Certainly Gusmao and those close to him have benefited politically from the events of May 2006 and February 11 this year, but much more evidence would be required to sustain this theory.
As is so often the case in history, a stuff up may be a better explanation than conspiracy, though the latter certainly can’t be ruled out in the often byzantine world of East Timorese politics.
Meanwhile Angelita Pires’ fate hangs in the balance.
While she has received consular assistance from the Australian Embassy in Dili, correspondence seen by The Canberra Times suggests that the Department of Foreign Affairs and Trade hasn’t gone to any extraordinary lengths to be of assistance.
Pires’ point of contact with the Dili Embassy has been a relatively junior consular officer.
She submitted a request for legal aid on April 23, but for quite some time this appears to have dropped into a bureaucratic black hole.
Although the request was transmitted to the Attorney-General’s Department via the Dili Embassy, more than two months later a senior officer in the Department of Foreign Affairs and Trade told a family friend authorised to represent Pires’ interests that “the Attorney-General’s Department guidelines for taking decisions on individual applications [for financial assistance] are not known to us.” In Angelita’s case, we in DFAT are unaware of the charges she may face and relevant penalties.”
It was another three weeks, and only after energetic representations on her behalf, that First Assistant Secretary, Indigenous Justice and Legal Assistance Division, of the Attorney-General’s Department, Katherine Jones, agreed to allow Pires to access the Special Circumstances (Overseas) legal aid scheme that has assisted other Australians facing grave legal charges abroad including convicted drug traffickers Schapelle Corby and the Bali Nine.
An initial grant of US$64,100 (AU$71,800) has been agreed after Pires provided an estimate of legal costs from her lawyer, Brazilian public defender Zeni Arndt.

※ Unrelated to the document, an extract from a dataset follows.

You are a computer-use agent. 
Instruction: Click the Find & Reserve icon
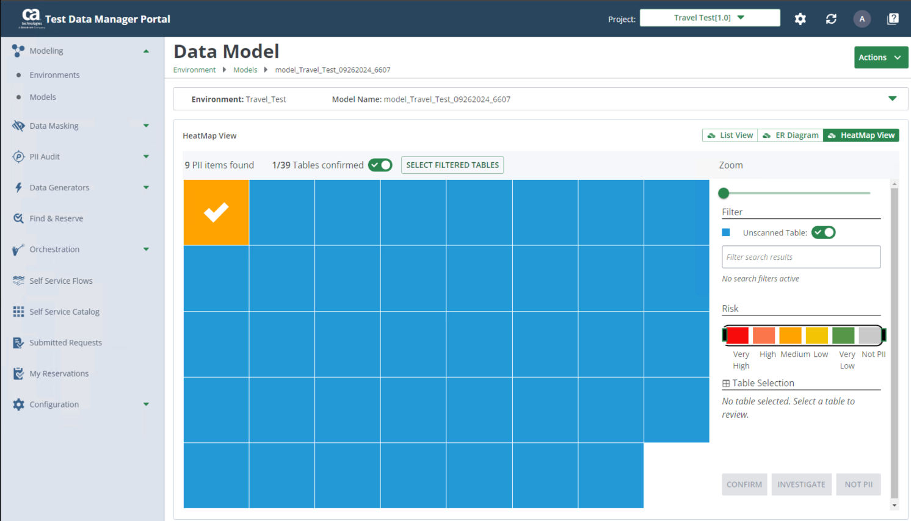point(18,218)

Despite the offer of Australian Government financial support, Pires remains deeply concerned she will still be forced to rely on a Timorese Government-appointed lawyer because Arndt will leave East Timor at the end of this month unless the Brazilian Government allows her to stay.

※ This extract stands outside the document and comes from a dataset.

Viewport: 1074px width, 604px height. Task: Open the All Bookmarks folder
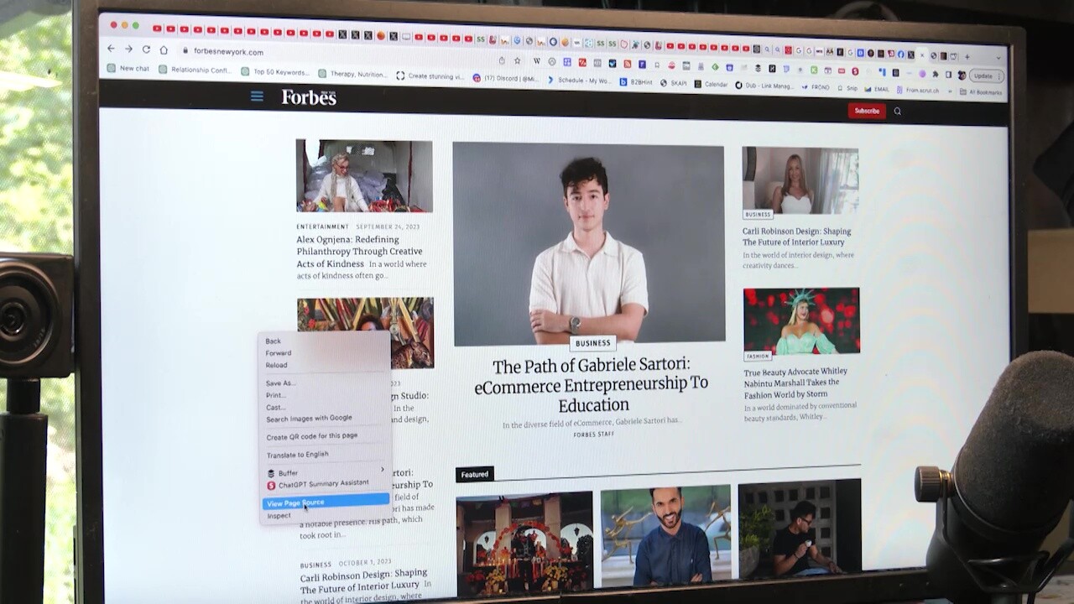point(982,92)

Arndt has been employed as a public defender in East Timor for two years under a bilateral agreement between Brazil and East Timor.
Pires argues with some justification that her the case is “too political” to be defended by a Timorese Government lawyer and she has urged the Australian Government to ask the Brazilian authorities to allow Arndt to remain in East Timor, but no response has been received so far.
For the moment at least Pires remains in a state of legal and personal limbo.
One long-time Australian East Timor activist, Rob Wesley-Smith, has condemned what he calls the “vicious victimisation” of Pires, something that has been in sharp contrast to Ramos Horta’s preparedness to forgive and pardon those responsible for proven human rights abuses in East Timor’s violent past.
“How much is the pressure on the beautiful Australian East Timorese just due to [a] macho society picking on the one colleague of Alfredo who is a woman, and was his lover as well?”
Pires’s fate will depend on the ongoing East Timorese and Australian investigations of the events of February 11 and just how determined the East Timorese leadership are to hold her to account, rightly or wrongly, for her relationship with Reinado.